◆ WHAT TO PRODUCE: All lines in the entries below that hold "checkbox" make up the answer.

◆ EXERCISE MATERIAL:
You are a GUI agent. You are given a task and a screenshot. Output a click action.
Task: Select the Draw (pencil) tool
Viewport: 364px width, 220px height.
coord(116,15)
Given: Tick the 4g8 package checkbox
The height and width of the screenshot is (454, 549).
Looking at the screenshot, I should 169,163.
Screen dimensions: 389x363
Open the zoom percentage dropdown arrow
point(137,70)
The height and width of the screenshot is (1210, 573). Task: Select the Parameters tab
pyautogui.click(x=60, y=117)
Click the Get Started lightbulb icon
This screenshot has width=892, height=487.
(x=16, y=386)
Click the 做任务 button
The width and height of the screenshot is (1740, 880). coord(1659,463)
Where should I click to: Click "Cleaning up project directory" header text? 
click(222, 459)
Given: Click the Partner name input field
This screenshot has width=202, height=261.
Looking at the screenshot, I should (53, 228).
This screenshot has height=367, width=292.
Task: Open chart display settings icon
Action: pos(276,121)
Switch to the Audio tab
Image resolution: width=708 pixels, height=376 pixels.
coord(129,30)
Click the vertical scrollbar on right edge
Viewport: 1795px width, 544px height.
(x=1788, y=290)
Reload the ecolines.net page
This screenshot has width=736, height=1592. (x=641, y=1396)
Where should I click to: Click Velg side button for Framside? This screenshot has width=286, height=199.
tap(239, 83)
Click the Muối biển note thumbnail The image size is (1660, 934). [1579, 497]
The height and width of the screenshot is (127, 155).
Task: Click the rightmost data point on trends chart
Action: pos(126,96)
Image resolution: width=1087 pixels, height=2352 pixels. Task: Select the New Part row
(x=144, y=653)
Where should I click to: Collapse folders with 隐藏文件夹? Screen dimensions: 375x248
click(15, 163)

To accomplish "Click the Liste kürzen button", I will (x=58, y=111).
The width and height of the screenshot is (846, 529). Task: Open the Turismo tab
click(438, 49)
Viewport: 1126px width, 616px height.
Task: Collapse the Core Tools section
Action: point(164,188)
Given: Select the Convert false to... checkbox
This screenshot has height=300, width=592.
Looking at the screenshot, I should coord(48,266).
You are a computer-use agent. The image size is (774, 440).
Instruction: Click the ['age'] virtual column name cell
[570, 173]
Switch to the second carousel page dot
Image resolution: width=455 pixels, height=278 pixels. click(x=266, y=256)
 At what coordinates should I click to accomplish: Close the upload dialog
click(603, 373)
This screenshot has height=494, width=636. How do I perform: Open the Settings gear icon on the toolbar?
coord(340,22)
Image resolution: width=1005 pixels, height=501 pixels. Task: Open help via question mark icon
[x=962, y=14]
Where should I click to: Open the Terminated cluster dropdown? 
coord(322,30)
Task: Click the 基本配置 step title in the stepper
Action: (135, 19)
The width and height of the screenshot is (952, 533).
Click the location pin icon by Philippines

◆ WRITTEN REPLY:
Given: Tick the 4g8 package checkbox
Given: Select the Convert false to... checkbox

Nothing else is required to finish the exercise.